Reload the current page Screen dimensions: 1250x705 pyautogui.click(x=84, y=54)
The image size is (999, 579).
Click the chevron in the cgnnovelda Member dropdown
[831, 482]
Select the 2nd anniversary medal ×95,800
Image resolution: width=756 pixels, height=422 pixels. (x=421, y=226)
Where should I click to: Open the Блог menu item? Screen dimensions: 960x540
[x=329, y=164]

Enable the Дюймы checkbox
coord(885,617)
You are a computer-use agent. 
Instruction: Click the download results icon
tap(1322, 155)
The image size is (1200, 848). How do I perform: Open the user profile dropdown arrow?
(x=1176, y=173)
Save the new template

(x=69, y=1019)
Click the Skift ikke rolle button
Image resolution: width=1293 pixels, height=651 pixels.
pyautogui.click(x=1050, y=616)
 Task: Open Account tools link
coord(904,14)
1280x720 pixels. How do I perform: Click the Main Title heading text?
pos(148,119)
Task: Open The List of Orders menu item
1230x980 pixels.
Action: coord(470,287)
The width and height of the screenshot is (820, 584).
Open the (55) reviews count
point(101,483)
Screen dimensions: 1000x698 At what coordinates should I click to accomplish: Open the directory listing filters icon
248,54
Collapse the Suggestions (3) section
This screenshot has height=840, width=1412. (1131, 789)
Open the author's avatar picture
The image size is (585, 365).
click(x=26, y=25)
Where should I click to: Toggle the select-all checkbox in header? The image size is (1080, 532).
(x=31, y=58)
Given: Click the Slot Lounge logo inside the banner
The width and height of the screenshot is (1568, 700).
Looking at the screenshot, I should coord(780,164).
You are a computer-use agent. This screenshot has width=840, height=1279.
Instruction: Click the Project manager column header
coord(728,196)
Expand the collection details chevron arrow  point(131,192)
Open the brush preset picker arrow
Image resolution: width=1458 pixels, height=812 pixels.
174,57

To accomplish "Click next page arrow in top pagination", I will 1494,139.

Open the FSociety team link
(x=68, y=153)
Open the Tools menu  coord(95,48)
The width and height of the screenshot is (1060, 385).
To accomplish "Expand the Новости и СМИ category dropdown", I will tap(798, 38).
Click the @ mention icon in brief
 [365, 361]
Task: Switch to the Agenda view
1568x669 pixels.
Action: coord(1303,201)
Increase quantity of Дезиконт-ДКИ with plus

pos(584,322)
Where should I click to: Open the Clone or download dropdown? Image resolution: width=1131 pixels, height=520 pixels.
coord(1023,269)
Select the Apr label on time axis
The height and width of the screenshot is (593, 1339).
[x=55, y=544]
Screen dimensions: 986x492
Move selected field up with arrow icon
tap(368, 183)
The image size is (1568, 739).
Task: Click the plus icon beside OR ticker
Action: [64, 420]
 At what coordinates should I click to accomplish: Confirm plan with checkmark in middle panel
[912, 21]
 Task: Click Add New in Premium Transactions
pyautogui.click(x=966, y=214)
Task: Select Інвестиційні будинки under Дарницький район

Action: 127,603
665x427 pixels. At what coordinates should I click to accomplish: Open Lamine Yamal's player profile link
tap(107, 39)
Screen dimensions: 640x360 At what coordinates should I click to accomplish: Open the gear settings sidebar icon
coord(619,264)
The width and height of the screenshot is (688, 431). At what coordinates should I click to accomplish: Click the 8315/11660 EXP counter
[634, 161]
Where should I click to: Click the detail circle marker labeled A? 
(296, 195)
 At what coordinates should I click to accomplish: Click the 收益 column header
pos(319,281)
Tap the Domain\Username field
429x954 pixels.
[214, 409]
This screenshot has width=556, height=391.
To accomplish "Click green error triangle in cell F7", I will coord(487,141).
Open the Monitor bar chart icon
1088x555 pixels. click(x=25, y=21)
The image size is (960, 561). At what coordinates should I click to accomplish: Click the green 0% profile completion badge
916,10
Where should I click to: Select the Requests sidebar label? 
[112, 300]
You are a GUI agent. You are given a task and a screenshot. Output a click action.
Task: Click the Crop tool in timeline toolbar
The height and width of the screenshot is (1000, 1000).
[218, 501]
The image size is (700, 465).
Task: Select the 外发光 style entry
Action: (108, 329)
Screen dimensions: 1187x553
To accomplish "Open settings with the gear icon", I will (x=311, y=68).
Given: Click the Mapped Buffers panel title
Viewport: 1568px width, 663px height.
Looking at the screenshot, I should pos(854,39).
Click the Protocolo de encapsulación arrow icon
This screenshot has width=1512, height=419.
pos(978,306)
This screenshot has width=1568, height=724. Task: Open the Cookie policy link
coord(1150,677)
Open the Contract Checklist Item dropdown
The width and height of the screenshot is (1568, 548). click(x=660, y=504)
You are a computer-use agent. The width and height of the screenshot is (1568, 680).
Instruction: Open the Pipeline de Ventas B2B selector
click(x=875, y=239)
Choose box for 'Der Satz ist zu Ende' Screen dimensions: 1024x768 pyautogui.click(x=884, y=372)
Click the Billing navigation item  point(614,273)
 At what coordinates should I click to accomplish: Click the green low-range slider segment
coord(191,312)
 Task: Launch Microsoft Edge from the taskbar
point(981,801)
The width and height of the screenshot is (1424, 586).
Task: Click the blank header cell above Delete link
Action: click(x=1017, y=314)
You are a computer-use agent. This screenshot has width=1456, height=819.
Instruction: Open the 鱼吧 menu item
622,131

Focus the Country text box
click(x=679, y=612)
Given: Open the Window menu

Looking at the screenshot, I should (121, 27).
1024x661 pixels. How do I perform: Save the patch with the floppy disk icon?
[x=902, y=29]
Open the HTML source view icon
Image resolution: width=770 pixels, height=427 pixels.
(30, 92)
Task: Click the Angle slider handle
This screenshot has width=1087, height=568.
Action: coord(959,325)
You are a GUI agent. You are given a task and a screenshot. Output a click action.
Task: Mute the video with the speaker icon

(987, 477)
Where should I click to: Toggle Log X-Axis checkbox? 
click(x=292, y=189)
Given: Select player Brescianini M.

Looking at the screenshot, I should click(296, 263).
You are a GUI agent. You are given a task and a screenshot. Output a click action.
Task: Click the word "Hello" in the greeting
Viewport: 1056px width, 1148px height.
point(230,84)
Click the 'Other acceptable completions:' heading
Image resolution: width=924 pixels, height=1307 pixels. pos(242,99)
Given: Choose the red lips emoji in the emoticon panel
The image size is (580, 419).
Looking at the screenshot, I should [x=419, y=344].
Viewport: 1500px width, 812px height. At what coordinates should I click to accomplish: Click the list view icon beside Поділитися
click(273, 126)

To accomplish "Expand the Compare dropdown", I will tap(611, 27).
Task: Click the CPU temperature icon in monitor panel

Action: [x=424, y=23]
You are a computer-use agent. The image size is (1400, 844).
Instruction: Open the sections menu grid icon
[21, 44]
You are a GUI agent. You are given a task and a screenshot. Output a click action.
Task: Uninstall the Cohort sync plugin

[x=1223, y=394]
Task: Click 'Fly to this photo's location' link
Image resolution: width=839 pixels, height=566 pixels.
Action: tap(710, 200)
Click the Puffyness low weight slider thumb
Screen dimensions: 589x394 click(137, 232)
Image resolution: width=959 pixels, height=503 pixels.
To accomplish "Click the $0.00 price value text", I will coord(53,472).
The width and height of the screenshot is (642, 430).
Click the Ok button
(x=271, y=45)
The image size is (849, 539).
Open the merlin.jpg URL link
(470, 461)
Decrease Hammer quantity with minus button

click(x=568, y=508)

§ **Description of the task**
Copy out the listing lines starting with the line containing "Select the Apr label on time axis" and continuing through the line containing "pyautogui.click(x=966, y=214)".

§ **Exercise solution**
Select the Apr label on time axis
The height and width of the screenshot is (593, 1339).
[x=55, y=544]
Screen dimensions: 986x492
Move selected field up with arrow icon
tap(368, 183)
The image size is (1568, 739).
Task: Click the plus icon beside OR ticker
Action: [64, 420]
 At what coordinates should I click to accomplish: Confirm plan with checkmark in middle panel
[912, 21]
 Task: Click Add New in Premium Transactions
pyautogui.click(x=966, y=214)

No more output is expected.